Task directions
Using the text below on agents for recurring tasks, decide whether each statement agrees with it. Answer yes or no for each, and quote the words of the text that settle it.
1. The Github Dependabot webhooks were added to the internal agent framework about a month ago.
2. The agent determined issue owners by looking at Codeowners files and at recent commits on the repository.
3. The alerts and owners had not yet been sent to a Slack channel.

Source text
Agents as scaffolding for recurring tasks.
One of my gifts/curses is an endless fixation with how processes can be optimized. For a brief moment early in my career, that was focused on improving how humans collaborate, but that quickly switched to figuring out how we can minimize human involvement, and eliminate human-to-human handoffs as much as possible. Lately, every time I perform a recurring task–or see someone else perform one–I think about how we might eliminate the human’s involvement entirely by introducing agents. This both has worked well, but also worked poorly, and I wanted to highlight the pattern I’ve found useful.
For a concrete example, a problem that all software companies have is patching security vulnerabilities. We have that problem too, and I check our security dashboards periodically to ensure nothing has gone awry. Sometimes when I check that dashboard, I’ll notice a finding that’s precariously close to our resolution SLAs, and either fix it myself or track down the appropriate team to fix it. However, this feels like a process that shouldn’t require me checking on it.
Five to six months ago, I added Github Dependabot webhooks as an input into our internal agent framework. Then I set up an agent to handle those webhooks, including filtering incoming messages down to the highest priority issues. About a month ago, when I upgraded from GPT 4.1 to GPT 5.4 with high reasoning, I noticed that it got quite good at using the Github MCP to determine the appropriate owners for a given issue, using the same variety of techniques that a human would use: looking at Codeowners files where available, looking at recent commits on the repository, and so on. The alerts and owners were already getting piped into a Slack channel.

Given information
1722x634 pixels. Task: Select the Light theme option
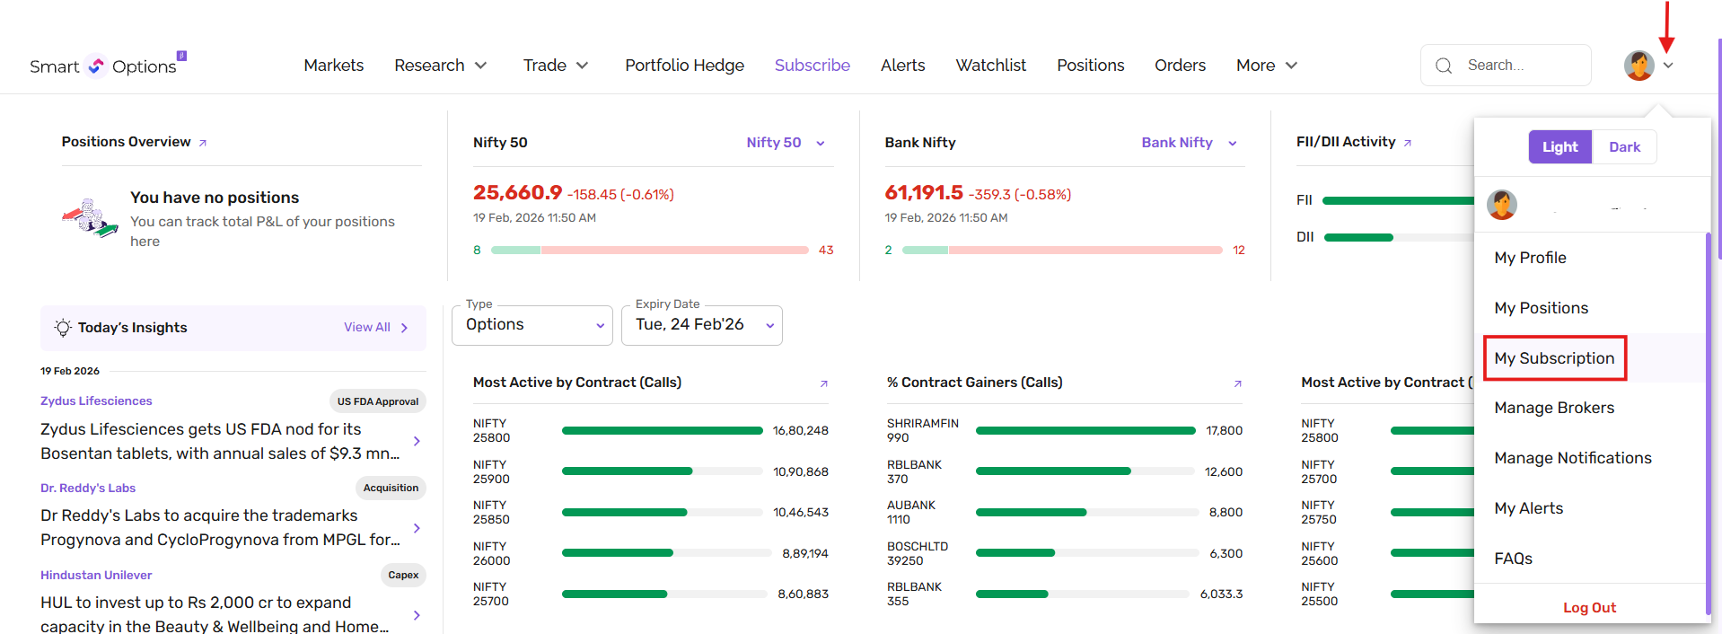pyautogui.click(x=1559, y=147)
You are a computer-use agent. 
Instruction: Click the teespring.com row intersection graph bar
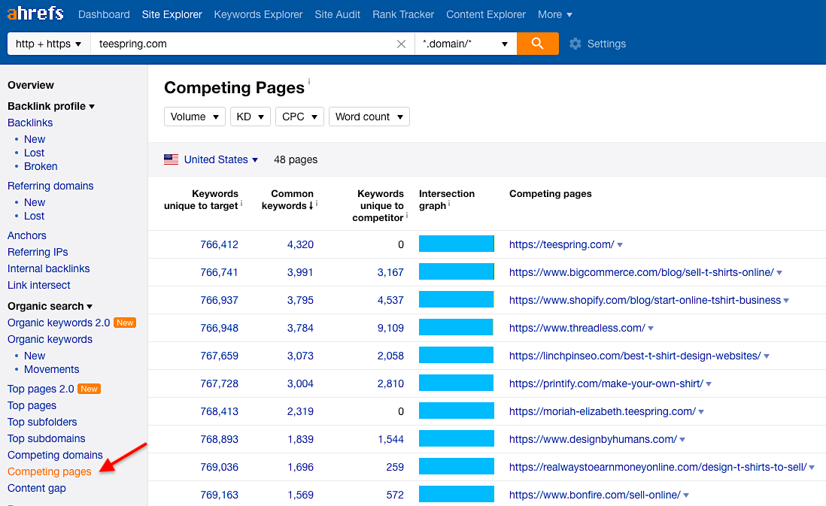click(x=456, y=244)
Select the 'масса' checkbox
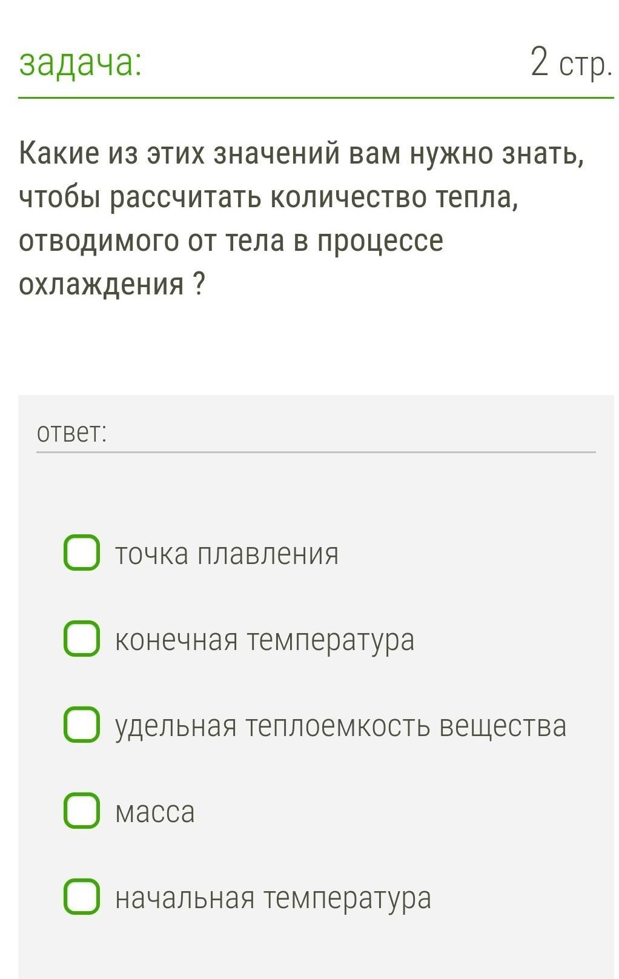This screenshot has width=619, height=979. coord(82,811)
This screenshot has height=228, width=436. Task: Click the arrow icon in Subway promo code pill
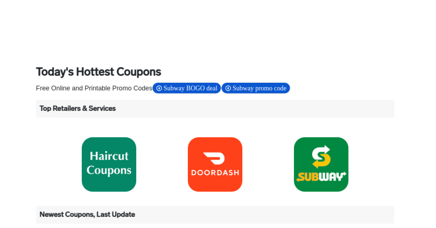(228, 88)
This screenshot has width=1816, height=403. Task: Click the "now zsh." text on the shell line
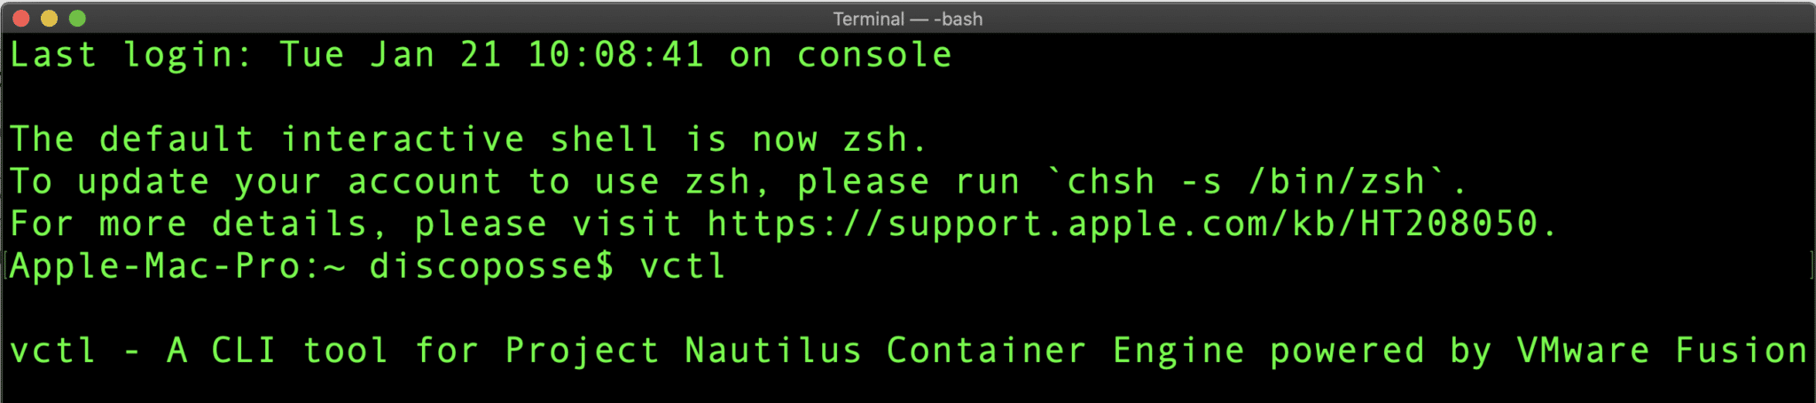pyautogui.click(x=839, y=139)
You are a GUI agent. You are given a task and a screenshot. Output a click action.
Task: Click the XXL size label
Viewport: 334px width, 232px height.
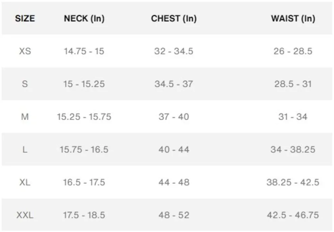(x=25, y=215)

Result for this exercise
1. No: "Five to six months ago, I added Github Dependabot webhooks as an input into our internal agent framework."
2. Yes: "looking at Codeowners files where available, looking at recent commits on the repository"
3. No: "The alerts and owners were already getting piped into a Slack channel."